Bless you. There is nothing wrong in wanting a daughter. I wanted to have at least 2 children, but it most likely isn't going to happen now as I have split up from my partner, cannot conceive without IVF due to damaged fallopian tubes and will be 40 next year. I have a daughter, but she will be an only child. I struggled with infertility for several years and all I could think about was my longing to have a child - whether that be a boy or a girl. When I eventually became pregnant with IVF I was convinced I was having a boy (there was no basis for this, just gut instinct) and was so happy and excited at the prospect of having a little boy. It turned out I was having a girl and it took a bit of getting used to, but I was thrilled that I would have a girl and I love my daughter to bits. I would however have been just as thrilled if I had had a boy. I'm finding it hard to articulate what I'm trying to say, but for me, having lived for 8 years thinking I may never have a child, it didn't matter to me one bit if I had a boy or a girl, just having a child would be the answer to my prayers and my dreams coming true. Boys can have extremely close and loving relationships with their mothers. An ex boyfriend of mine had a beautiful relationship with his mum and remained extremely close to her throughout his adulthood. You could of course try for another baby which may well be a girl, but could equally be another boy, but in the meantime, without sounding patronising, please try to be happy with the children you already have. Going through IVF, I have been on internet forums where I have read some heartbreaking stories from those who are DESPERATE for a baby, boy or girl but it just won't happen for them for various reasons. They would be overjoyed to have a boy. Please try to concentrate on the wonderful children you have and know how lucky you are to have them.

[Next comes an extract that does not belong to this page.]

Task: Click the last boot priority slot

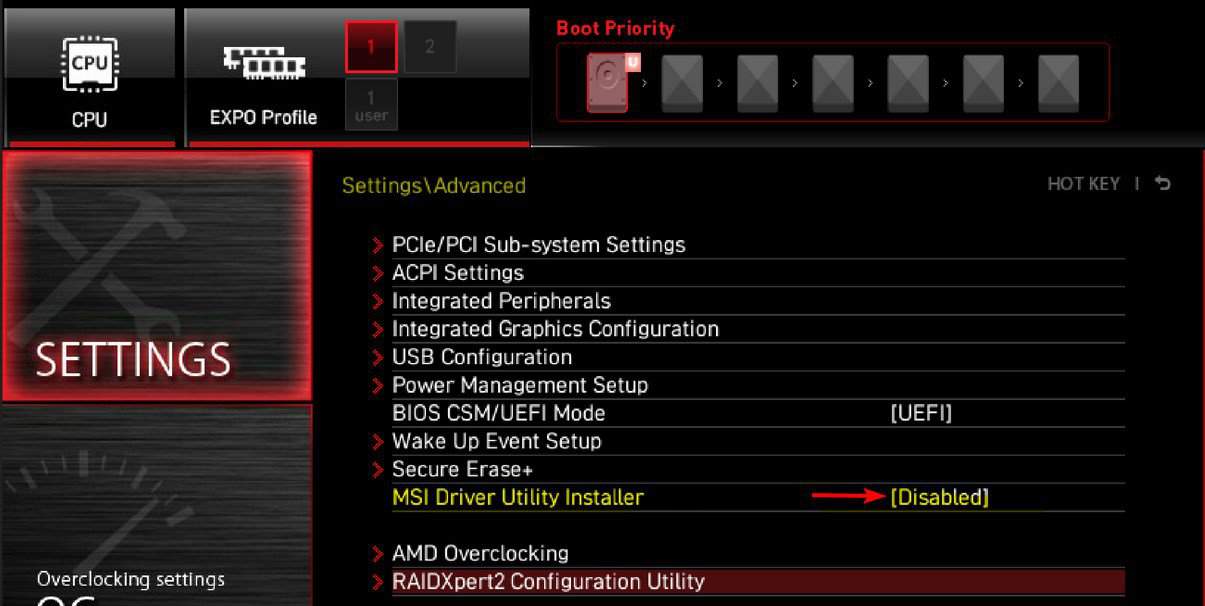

cooperG · 16/11/2015 22:54

Yabu- I'd like a child of either gender after ttc for nearly 3 years aged 31. Appreciate what you have.

nortonhouse · 16/11/2015 23:04

OP - No advice, but total sympathy. One of my closest friends will grieve forever because she doesn't have a daughter. She loves her two sons very much, but she feels as if something is missing from her life. The reasons for this are complicated (she has a single mother, an only sister to whom she's very close, and wishes she could continue the line of female relationships within her family). You are not alone. Flowers

sarah00001 · 16/11/2015 23:04

cooperG I am so very sorry to read you have been ttc for nearly 3 years. If you feel comfortable in answering, can I ask why you have been unable to conceive so far?

cooperG · 16/11/2015 23:07

Unexplained sarah, so no chance of closure any time soon either unfortunately

Finallyonboard · 16/11/2015 23:14

YANBU. I was once in Waitrose when a lovely lady came up to me and my DD and told me that she had two boys and always wanted a DD. She told me that I'm very lucky and to make the most of my DC. I don't think you're alone in feeling the way you do and it is fine to feel that way.

I love having DD but haven't been able to have more, so I'd be happy with more of any gender at this point. So I feel sad when friends have 2nd or 3rd children and wish it was me, that doesn't detract from how happy I am with DD though, so I absolutely understand where you're coming from.